Dioxin and dioxin-like compounds

Dioxin and similar compounds are placed among the most toxic chemicals know to the public. Dioxins are recognized as a carcinogen at an international scale. Dioxin exposure can also lead to atherosclerosis, hypertension, and diabetes. Disruption to the nervous system, immune system, reproductive system, and endocrine system are all impacts of long term exposure to dioxins and dioxin-like compounds. Short term exposure to dioxin leads to a condition known as chloracne. Fetuses and infants are very sensitive to dioxin exposure, and can suffer very harmful effects.

Mercury

The impact of mercury pollution is extensive in regard to human health. While mercury occurs naturally and is released through erosion and volcanic activity, human related activities like smelting and industrial production increase the risk to exposure. Mercury related diseases are noted and well studied. Food related outbreaks have been devastating to many communities in developing countries, and has resulted in a high number of deaths. Mercury poisoning can cause severe issues to the human nervous system, cause neurological disorders, create organ related issues, and result in immune system issues. Mercury exposure can also lead to cancer risk, and birth defects.

Polychlorinated Biphenyls (PCBs)

PCBs are a confirmed carcinogen that is very harmful to human health. A study on a husband and wife who faced PCBs as an occupational hazard suffered from and developed thyroid cancer, and malignant melanoma. The husband was a non-smoker and developed lung cancer due to exposure. Residents in close proximity to PCB contamination sites face higher rates of cardiovascular disease, hypertension, diabetes, and reduced cognitive ability.

== International policy ==
The Stockholm Convention on Persistent Organic Pollutants is one of the main international mechanisms for supporting the elimination of legacy persistent organic pollutants such as PCBs.

Global Efforts Against Legacy Pollution

Comparing approaches to managing legacy pollution across different countries highlights the variety of strategies employed worldwide. While some nations have advanced regulatory frameworks and technologies for pollution control, others struggle due to limited resources and infrastructure. International cooperation, such as through the Stockholm Convention on Persistent Organic Pollutants, is essential for the global elimination of legacy pollutants and the sharing of best practices .

== Recent Efforts in U.S. Legislation ==
Recent efforts within the U.S. on remediation of superfund sites can be seen across the nation. In 2023, the EPA deleted four sites from the National Priorities List, allowing for further development of the remediated land due to the completion of the clean-up.

Bipartisan Infrastructure Law in the U.S.

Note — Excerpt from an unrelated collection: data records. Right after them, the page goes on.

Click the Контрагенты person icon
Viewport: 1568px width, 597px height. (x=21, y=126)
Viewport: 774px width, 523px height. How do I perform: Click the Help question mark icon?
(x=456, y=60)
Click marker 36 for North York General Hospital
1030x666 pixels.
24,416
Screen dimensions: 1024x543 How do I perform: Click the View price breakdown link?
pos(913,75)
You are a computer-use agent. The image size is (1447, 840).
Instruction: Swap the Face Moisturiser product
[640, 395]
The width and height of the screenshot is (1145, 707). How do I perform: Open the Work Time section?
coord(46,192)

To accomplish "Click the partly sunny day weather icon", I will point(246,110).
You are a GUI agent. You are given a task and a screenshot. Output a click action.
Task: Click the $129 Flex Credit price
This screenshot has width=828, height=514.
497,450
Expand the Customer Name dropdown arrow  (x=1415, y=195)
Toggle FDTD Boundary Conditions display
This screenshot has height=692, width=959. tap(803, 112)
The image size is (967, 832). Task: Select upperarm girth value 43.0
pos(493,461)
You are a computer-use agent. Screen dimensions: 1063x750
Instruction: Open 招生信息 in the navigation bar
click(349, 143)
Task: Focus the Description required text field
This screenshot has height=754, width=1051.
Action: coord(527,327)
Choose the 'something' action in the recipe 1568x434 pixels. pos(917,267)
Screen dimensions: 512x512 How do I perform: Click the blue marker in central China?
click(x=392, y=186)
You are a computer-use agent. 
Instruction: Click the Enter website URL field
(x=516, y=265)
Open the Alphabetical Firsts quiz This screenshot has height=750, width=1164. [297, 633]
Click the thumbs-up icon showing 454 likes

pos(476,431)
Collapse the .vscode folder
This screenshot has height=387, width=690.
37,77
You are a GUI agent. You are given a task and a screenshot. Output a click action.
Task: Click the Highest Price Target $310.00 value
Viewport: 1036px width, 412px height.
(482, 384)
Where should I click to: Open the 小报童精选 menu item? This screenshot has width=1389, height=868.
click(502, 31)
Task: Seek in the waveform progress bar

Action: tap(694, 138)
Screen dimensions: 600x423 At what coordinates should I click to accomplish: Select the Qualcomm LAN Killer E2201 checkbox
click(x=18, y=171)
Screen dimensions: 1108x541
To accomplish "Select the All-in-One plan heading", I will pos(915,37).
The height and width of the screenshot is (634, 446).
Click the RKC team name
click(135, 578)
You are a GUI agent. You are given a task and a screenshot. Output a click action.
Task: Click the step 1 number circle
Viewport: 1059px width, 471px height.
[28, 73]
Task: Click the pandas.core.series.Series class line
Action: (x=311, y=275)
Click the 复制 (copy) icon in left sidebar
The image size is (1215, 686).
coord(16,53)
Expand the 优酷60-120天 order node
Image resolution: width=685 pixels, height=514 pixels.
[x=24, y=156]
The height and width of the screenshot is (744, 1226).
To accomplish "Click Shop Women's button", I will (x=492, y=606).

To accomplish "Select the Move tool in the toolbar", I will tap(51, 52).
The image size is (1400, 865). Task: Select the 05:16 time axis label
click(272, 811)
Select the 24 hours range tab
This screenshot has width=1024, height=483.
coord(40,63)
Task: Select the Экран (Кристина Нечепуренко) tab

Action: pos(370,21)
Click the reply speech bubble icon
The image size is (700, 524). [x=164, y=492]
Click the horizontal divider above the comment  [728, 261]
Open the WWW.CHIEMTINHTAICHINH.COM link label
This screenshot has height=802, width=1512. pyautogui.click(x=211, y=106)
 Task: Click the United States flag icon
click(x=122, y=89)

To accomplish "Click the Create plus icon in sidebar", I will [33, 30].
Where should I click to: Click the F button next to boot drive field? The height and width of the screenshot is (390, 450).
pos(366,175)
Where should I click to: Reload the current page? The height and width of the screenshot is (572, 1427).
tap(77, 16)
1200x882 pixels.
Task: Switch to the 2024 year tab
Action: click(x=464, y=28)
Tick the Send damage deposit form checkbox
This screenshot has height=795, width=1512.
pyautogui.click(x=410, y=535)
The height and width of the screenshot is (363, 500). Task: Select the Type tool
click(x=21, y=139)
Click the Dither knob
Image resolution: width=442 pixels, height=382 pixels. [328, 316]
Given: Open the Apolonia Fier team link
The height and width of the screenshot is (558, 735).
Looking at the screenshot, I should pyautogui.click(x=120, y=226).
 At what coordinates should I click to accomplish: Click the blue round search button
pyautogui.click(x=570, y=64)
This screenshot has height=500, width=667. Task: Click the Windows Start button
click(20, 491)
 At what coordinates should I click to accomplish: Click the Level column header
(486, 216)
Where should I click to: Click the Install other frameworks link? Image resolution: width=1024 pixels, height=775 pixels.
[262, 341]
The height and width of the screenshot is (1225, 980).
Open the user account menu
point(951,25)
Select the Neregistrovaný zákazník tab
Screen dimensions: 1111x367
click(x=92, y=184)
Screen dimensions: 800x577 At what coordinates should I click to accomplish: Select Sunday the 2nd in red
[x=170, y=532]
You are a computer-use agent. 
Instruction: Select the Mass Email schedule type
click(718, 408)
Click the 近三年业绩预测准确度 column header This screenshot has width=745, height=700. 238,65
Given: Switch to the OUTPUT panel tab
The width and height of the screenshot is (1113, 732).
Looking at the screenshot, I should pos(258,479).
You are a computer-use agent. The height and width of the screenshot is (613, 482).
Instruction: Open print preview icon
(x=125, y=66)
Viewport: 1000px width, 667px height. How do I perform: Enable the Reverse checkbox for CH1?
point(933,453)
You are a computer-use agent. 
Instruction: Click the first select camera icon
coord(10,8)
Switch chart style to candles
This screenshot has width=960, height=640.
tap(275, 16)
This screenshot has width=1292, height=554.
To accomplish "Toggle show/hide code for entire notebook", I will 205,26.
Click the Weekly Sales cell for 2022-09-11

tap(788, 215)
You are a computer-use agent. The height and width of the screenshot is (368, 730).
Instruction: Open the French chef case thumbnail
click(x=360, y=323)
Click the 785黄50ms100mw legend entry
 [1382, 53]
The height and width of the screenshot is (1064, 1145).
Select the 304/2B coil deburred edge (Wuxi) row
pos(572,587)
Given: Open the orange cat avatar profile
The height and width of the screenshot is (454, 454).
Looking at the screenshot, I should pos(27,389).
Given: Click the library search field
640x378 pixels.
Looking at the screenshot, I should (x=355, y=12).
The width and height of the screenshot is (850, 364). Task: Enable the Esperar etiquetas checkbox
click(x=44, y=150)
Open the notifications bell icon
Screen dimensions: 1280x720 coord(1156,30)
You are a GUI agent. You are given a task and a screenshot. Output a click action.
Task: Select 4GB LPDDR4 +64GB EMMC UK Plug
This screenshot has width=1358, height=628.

The Bipartisan Infrastructure Law in the U.S., signed by President Joe Biden, is an investment in the country. It allocates funds to multifaceted infrastructure needs and will directly invest in communities focusing on environmental justice, climate change, and economic growth.

In a historic move to tackle legacy pollution, the Biden Administration's Bipartisan Infrastructure Law allocates $16 billion towards the cleanup of abandoned mine lands and orphaned oil and gas wells. This funding represents the largest investment in addressing legacy pollution in American history, aiming to mitigate environmental hazards, protect public health, and revitalize affected communities.

By aiding in legacy pollution remediation, the law will greatly improve the disparities among communities, decreasing the social impacts. With one in four Black and Hispanic Americans living within 3 miles of a superfund site, the law will deliver investments to clean those superfund sites up and reclaim the land. Creating jobs and addressing legacy pollution, the Bipartisan infrastructure law will remediate environmental harm and advance overdue environmental justice.